A pilcrow is made by making a backward P with two upright parallel lines close together, an elevated C intersecting with two vertical lines. The earliest form of the symbol is understood to be a letter C, short for the Latin word capitulum, meaning “chapter." Initially, the double slash was used to indicate scribe notes.
This shape is the reason this symbol is also called a blind P. It is often referred to by its Latin name alinea, which translates as “off the line." Other common names for the pilcrow such as paraph or paragraph mark are derived from the pilcrow’s function, rather than its appearance.

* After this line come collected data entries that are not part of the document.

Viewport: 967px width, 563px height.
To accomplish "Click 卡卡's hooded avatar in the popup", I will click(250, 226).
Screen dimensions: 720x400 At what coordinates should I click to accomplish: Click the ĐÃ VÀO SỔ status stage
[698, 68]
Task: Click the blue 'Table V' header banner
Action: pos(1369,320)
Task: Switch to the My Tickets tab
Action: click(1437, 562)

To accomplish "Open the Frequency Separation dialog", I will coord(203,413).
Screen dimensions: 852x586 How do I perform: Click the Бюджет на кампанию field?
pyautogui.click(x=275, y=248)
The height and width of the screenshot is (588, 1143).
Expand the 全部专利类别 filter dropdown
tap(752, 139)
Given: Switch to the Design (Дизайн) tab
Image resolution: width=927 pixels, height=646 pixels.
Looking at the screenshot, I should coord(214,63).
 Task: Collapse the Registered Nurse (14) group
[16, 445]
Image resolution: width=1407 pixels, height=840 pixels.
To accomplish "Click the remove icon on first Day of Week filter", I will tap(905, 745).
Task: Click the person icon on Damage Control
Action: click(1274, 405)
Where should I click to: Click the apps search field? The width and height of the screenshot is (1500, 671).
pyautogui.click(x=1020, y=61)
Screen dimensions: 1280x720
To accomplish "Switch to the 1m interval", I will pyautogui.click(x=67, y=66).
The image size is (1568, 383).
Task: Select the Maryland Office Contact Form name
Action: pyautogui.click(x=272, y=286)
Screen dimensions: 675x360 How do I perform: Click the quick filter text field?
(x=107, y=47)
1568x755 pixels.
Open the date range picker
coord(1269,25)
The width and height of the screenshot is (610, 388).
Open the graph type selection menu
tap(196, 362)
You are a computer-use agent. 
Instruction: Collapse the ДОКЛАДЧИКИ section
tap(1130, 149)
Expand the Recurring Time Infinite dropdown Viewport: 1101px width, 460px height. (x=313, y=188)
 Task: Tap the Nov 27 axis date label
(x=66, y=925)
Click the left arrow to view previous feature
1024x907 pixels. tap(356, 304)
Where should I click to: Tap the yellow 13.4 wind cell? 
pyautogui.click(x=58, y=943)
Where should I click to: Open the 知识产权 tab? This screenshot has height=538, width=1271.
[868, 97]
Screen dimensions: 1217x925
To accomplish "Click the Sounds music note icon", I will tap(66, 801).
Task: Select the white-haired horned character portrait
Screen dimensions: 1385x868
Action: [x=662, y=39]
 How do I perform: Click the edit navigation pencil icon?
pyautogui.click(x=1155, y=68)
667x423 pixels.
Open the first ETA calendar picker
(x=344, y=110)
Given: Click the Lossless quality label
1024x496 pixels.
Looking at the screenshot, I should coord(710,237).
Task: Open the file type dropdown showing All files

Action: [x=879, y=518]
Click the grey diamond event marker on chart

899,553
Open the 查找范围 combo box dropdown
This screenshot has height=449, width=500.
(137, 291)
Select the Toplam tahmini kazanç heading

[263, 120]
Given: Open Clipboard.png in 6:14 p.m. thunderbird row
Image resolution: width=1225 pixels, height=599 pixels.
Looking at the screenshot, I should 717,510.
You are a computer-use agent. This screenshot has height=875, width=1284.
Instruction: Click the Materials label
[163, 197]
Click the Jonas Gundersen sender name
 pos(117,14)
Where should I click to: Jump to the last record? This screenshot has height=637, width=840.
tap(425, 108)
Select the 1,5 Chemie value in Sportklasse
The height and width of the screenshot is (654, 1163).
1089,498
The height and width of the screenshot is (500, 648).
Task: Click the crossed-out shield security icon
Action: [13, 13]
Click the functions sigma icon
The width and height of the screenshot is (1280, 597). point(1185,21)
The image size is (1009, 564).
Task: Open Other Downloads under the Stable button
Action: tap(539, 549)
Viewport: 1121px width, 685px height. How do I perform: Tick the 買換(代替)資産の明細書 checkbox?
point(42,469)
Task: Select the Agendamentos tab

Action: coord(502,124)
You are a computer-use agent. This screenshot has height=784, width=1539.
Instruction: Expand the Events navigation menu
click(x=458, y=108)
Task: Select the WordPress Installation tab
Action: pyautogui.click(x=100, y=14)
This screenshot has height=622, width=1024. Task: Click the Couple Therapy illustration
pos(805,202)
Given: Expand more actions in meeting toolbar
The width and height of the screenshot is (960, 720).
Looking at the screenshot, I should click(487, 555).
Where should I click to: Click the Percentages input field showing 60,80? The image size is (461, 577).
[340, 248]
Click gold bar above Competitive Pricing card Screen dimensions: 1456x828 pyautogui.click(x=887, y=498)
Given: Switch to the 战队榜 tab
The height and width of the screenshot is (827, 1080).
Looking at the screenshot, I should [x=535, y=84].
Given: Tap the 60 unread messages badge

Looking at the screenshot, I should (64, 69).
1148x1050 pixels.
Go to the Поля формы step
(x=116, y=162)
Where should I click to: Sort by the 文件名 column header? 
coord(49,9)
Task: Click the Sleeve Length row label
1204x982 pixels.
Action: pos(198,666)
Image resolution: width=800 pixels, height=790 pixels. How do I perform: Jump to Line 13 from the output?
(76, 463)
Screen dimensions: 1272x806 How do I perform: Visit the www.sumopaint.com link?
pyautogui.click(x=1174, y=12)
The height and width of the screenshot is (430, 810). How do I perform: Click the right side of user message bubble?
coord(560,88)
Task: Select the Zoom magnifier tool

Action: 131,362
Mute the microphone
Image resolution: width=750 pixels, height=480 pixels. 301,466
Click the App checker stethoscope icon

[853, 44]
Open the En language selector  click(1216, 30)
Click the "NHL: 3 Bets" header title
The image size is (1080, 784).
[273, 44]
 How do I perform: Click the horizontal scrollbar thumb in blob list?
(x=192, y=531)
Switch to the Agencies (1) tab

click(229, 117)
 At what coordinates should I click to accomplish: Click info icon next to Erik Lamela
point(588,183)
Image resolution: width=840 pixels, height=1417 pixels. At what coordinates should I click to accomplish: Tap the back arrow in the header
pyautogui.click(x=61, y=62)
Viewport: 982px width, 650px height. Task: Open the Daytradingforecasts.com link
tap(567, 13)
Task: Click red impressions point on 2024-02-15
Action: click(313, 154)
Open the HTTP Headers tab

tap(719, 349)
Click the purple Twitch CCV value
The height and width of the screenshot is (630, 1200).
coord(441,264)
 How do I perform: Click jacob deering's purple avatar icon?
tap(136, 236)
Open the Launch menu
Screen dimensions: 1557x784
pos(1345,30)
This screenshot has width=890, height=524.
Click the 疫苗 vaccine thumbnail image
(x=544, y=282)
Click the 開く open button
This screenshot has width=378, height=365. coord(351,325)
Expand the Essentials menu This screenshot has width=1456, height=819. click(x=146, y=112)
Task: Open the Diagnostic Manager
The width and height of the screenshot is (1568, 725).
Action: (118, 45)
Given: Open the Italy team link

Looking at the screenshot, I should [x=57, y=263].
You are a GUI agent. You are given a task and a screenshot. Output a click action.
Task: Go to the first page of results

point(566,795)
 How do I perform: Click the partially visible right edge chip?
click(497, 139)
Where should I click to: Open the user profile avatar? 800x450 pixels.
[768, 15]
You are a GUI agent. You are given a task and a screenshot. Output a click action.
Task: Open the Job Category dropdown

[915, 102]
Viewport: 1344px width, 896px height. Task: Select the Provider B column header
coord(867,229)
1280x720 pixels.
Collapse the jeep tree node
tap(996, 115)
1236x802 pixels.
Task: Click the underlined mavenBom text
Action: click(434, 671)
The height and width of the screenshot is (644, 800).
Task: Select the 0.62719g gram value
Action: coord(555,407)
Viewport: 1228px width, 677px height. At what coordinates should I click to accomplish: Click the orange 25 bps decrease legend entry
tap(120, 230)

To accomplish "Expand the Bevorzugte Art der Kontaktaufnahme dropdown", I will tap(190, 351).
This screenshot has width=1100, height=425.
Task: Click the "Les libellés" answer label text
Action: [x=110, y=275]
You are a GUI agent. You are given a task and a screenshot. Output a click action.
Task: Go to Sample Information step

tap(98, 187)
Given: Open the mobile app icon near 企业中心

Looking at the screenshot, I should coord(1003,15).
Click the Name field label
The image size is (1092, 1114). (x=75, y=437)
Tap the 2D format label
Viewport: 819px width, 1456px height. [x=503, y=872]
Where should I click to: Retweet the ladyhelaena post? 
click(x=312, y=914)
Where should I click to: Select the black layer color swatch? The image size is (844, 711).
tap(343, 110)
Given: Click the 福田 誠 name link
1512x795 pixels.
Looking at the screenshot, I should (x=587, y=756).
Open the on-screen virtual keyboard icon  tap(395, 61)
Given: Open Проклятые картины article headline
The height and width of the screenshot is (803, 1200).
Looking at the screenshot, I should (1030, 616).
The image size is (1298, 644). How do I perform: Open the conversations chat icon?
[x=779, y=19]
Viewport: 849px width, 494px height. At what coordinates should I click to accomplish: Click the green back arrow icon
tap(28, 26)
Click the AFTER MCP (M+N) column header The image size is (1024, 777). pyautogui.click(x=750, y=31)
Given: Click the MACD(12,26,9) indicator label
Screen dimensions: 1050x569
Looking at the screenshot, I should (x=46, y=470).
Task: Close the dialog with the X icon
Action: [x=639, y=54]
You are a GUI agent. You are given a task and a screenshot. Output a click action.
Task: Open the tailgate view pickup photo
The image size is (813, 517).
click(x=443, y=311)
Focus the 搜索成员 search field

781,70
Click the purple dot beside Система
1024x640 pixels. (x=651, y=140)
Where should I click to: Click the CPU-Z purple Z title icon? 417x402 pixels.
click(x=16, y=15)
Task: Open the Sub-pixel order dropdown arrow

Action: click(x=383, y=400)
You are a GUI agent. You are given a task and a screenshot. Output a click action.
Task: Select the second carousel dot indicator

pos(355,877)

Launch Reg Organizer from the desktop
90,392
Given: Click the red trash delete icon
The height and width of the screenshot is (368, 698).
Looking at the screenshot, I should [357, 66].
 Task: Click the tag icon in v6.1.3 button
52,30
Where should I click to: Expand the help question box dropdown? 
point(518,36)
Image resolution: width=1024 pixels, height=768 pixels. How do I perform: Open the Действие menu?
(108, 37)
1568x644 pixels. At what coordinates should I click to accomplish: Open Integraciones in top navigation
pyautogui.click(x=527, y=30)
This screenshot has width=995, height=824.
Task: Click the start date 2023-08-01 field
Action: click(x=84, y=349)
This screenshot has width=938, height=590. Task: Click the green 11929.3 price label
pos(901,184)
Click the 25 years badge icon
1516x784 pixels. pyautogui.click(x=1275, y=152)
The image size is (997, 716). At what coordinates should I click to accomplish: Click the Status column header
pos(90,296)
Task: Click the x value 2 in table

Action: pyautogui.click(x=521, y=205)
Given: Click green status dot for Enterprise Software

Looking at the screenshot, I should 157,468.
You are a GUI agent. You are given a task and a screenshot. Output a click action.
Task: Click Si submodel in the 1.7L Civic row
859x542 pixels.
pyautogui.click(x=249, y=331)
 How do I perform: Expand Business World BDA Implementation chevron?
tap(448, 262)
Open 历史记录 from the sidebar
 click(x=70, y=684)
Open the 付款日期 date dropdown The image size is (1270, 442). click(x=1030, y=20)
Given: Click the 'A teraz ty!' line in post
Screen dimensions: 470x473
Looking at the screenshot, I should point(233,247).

While the pilcrow was once used to identify new thoughts in finished texts, in modern writing it is most often used in the editing process. Editors and proofreaders use this symbol to identify where paragraph breaks should occur. Pilcrows are especially common when printed copies are edited and notations are made by hand.
In print, indentation is most commonly used to identify paragraph breaks. Online text tends to be less dense, and a blank line is often inserted between paragraphs as an easy to read alternative. Use of pilcrows to identify paragraph breaks in a finished text is very uncommon.
Aside from its use to identify and separate paragraphs, pilcrows have other specialized uses as well. In legal writing, for example, it is used to mark references. Academics sometimes use the symbol to identify specific paragraphs in a text, especially when page numbers are not practical, such as in an online text. Bloggers may also use the mark to make permalinks to earlier writings.
Some religions make use of this symbol. Anglican and Episcopal churches in particular use pilcrows to identify directions for the congregation. As worshipers follow along in the order of service, pilcrows are sometimes used to mark instructions to sit, stand, and kneel.